Exercise objective:
Exact copy, no pictures: take the lines of the listing below from the first through the one containing "Image resolution: width=1084".

Study material START

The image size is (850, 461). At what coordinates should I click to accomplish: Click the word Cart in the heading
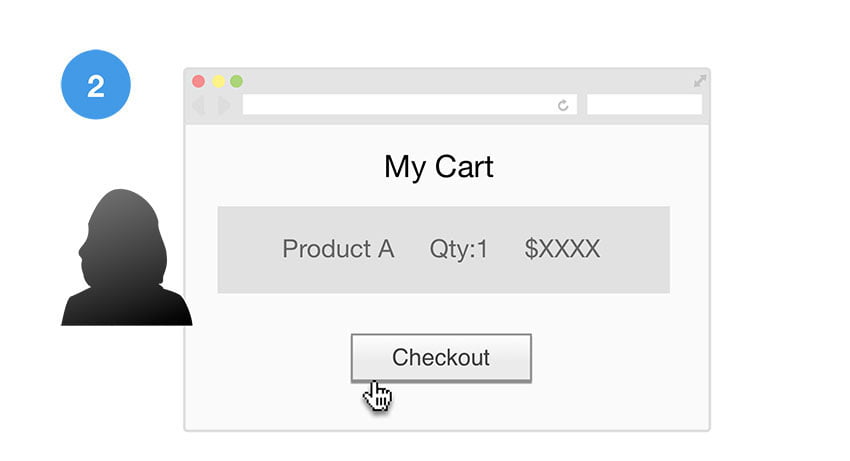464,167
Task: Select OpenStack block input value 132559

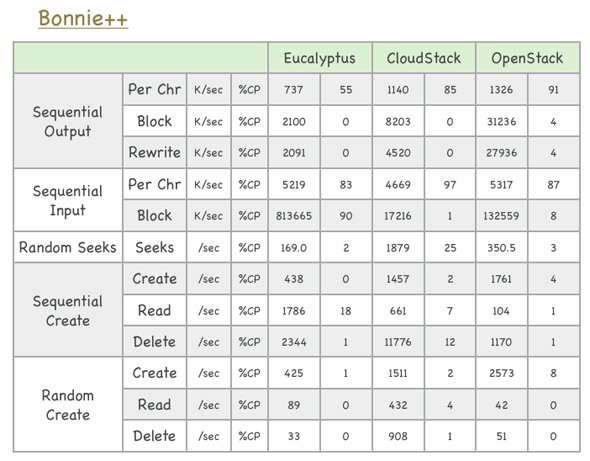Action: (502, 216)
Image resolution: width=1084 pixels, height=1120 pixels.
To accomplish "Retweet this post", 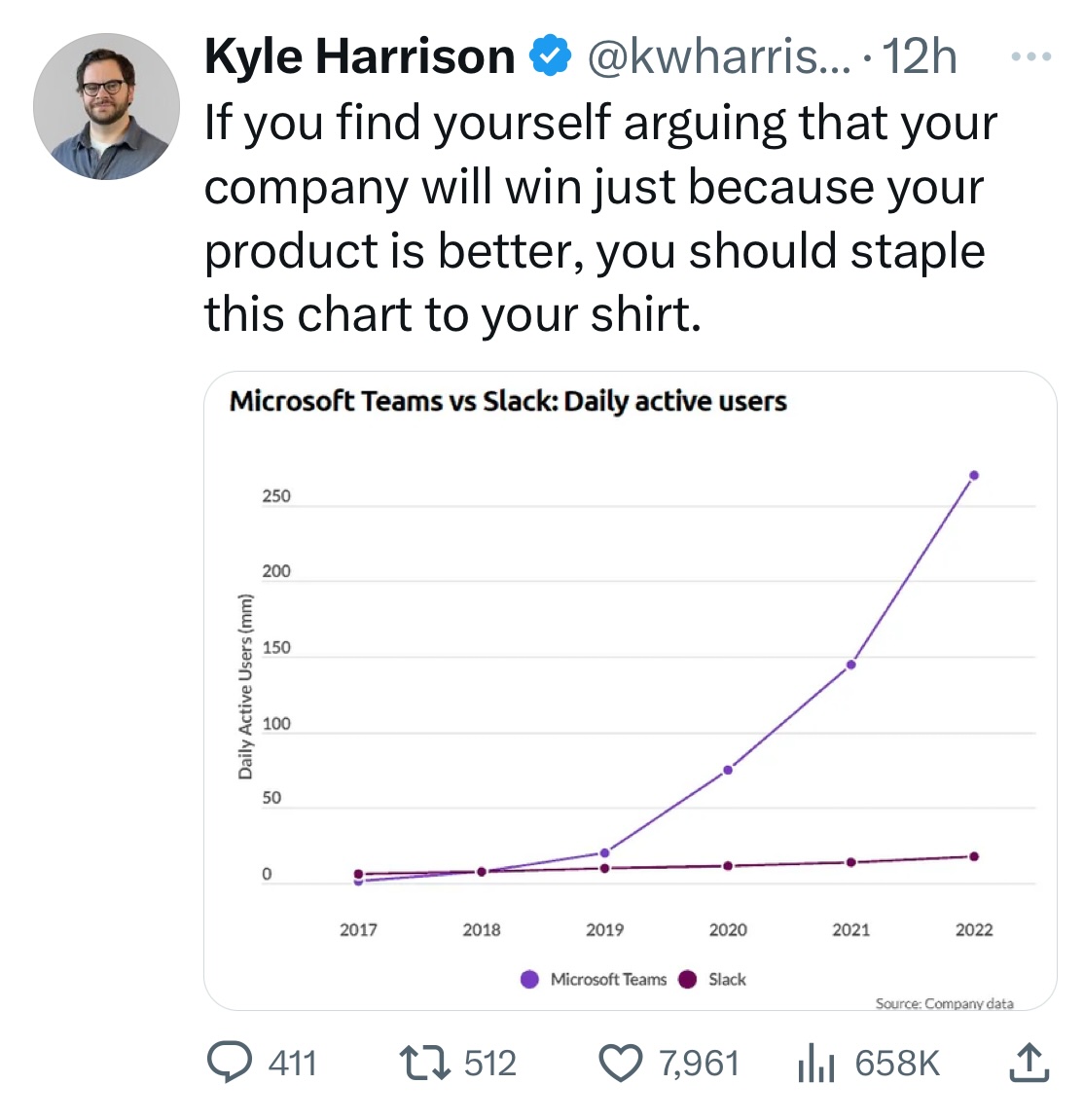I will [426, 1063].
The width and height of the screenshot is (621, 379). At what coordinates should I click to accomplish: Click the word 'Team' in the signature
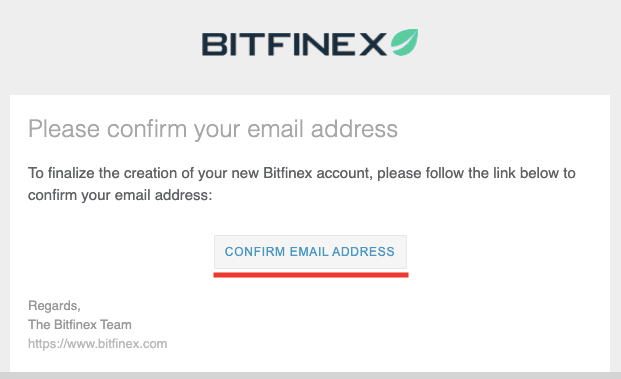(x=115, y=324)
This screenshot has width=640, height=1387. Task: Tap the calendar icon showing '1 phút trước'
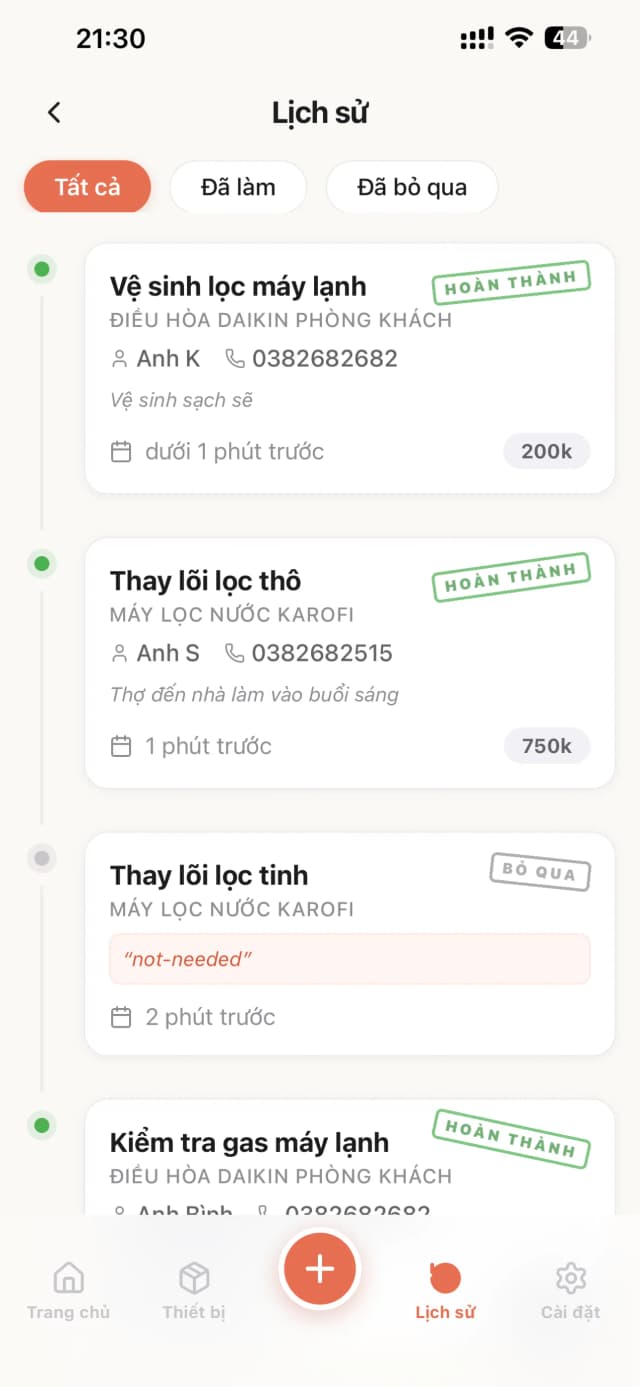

Study material END

Result of the exercise:
The image size is (850, 461). At what coordinates should I click to accomplish: Click the word Cart in the heading
464,167
Task: Select OpenStack block input value 132559

Action: (502, 216)
Image resolution: width=1084 pixels, height=1120 pixels.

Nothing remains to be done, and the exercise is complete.